At first all the functions will be explained for lazy exclusion. Then there's
a section about how much memory
needs every data structure and every order, and how it's managed. After
this there's a section about full exclusion
which shows how to make ppmc with full exclusions, from the code already
done. Also I talk about a fast order-3 hashed
ppmc implementation, which is as fast as order-2 but achieving more compression
(not as much as real order-3 of course). At the end of the article you
may find the
results of different
ppmc implementations, in both compression and speed. The algorithm is explained
in the way I found easier to understand, the basic order-0 is explained,
then the concept "context" is used order-1. We make order-2 from order-1
using linked lists for probabilities, and a hash table for contexts. Based
on order-2 we make both order-3 and order-4, which are a natural extension,
using a hash table and linked lists for storing the contexts. Every concept
is based on the previous, and thus I don't add difficulties to the already
complex process of learning.
Ppmc, history review and data structures
used
Prediction by Partial Matching is the Markovian model which achieves higher compression. Markovian models are those who have the Markov property: the probability of the current symbol only depends on the symbols which appeared before. Due to the increasing power and memory available in today's machines some ppm implementations are practical. Some others are not like the actual state of art in lossless text compression: ppmz2 by Charles Bloom. Other states of art are CTW [13] and the switching schemes of Paul Volf (though nowadays they are still hardly know). The main programming difficulty of ppm models is the data structure that holds all the contexts to be used. The first data structure used was the context trie in [3] or [4]. The context trie uses a linked list for every order. In every node there's a byte and its count, and pointer to the next element in a linked list containing the rest of the bytes under that context. For traversing the structure there's a pointer to the next higher order, obviously at the root of the tree you can find order-0. Optionally (for higher speed) there's another pointer to the next lower order (used when escaping). This data structure is used for bounded (limited) orders of a length of 5 or so. But for unbounded orders (that is, of non previously chosen length), which are very long, this is not satisfactory due to the high memory usage.

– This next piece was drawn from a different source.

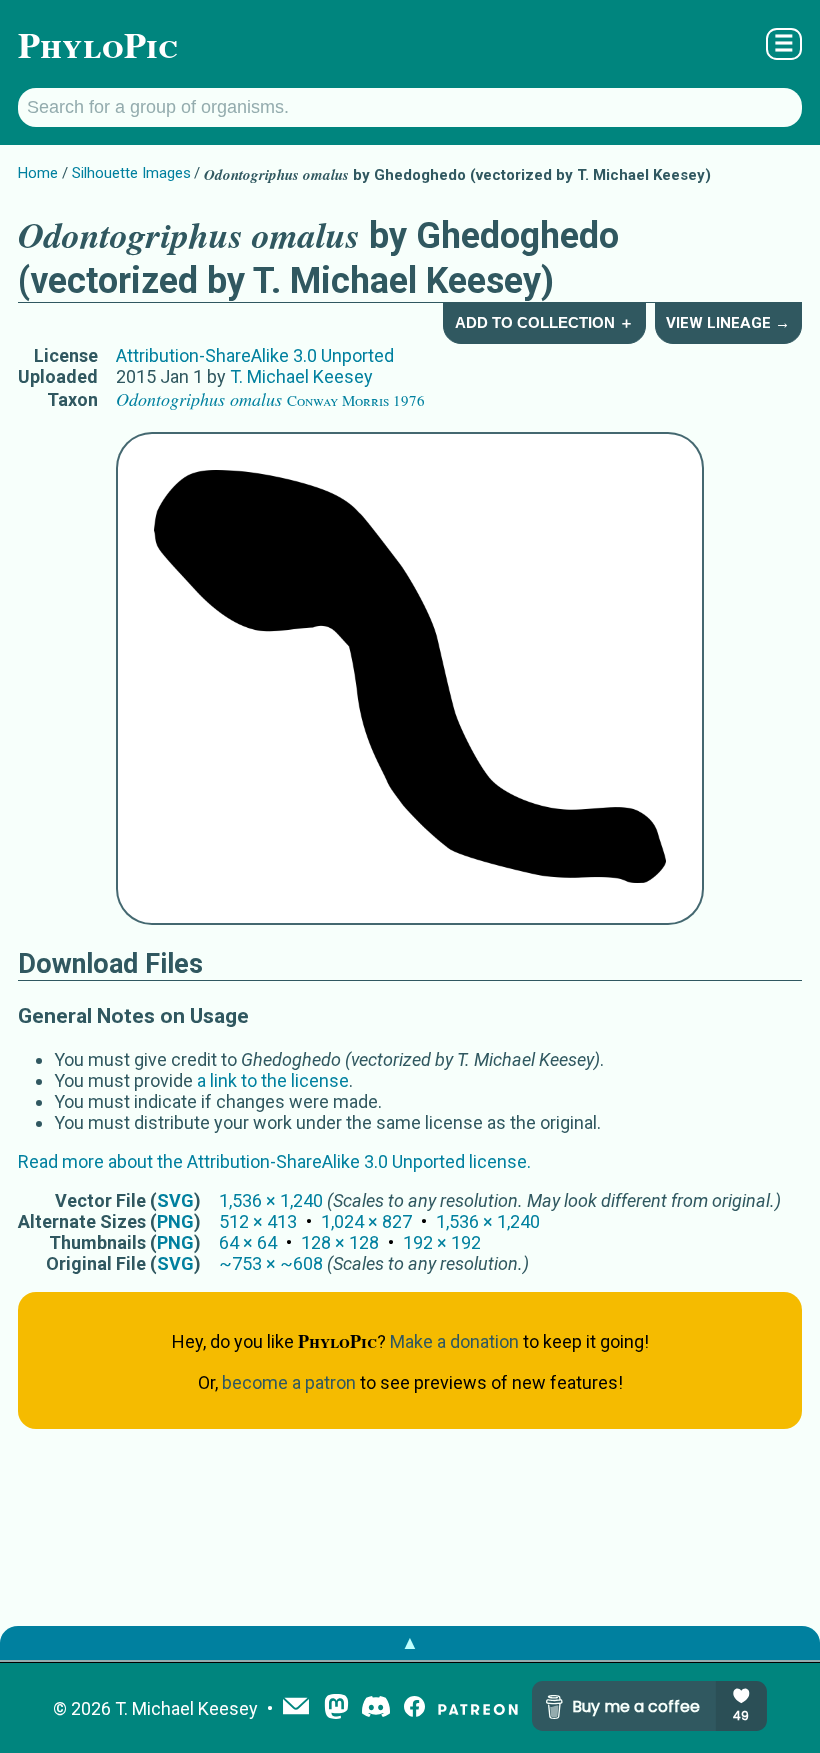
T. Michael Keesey (301, 376)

The patricia tree and, mainly, the suffix tree are a solution to this problem. The suffix tree is used in ppmd [5]. However suffix trees are more difficult to implement than other solutions.
In [8] hash tables were used, I've not checked this paper though. Thus I'll explain how to implement ppmc with hash tables without following it. The ideas exposed in this article are based on the implementation of ppmz by Malcolm Taylor. Hash tables are easy to learn, so they fit quite well this article. Moreover they are the appropriate structure structure for ppmz, and another of the goals of this article is to learn the base of ppmz. Just as a little overview of ppmc with hash tables, every context has its own hash table and linked lists where the bytes (or symbols) and counts are stored, then it's only a matter to read the count of a symbol, compute probabilities and code it. All the theory behind ppm was explained in "Finite context modeling" [6] so it's recommended to read it before this one. Along with this article, I've released my implementation of ppmc in C. I'll not try to focus much on it, because this would cause problems to the reader interested in implementing it in other language, anyway I'll follow it.

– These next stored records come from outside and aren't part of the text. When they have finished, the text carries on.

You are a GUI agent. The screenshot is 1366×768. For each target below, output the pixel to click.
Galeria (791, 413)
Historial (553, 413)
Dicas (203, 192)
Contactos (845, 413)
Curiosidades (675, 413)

Ppm was invented by John Cleary and Ian Witten back in 1984. The original paper [9], talked about ppma and ppmb. The suffix letter ('a' or 'b') denotes the escape code used in the algorithm, however the rest of the algorithm is roughly the same. In the book "Text compression" [2] all of them were explained. Ppmc was presented by Alistair Moffat in [7]. In the paper by Moffat also ppmc' was presented, which is ppmc but using lazy exclusion. Other variants such as ppmd, ppm* or ppmz fall outside the scope of this article, however I'll probably talk about them too in a near future. The difference between ppmc and ppma or ppmb are only the probability computation for the escape code.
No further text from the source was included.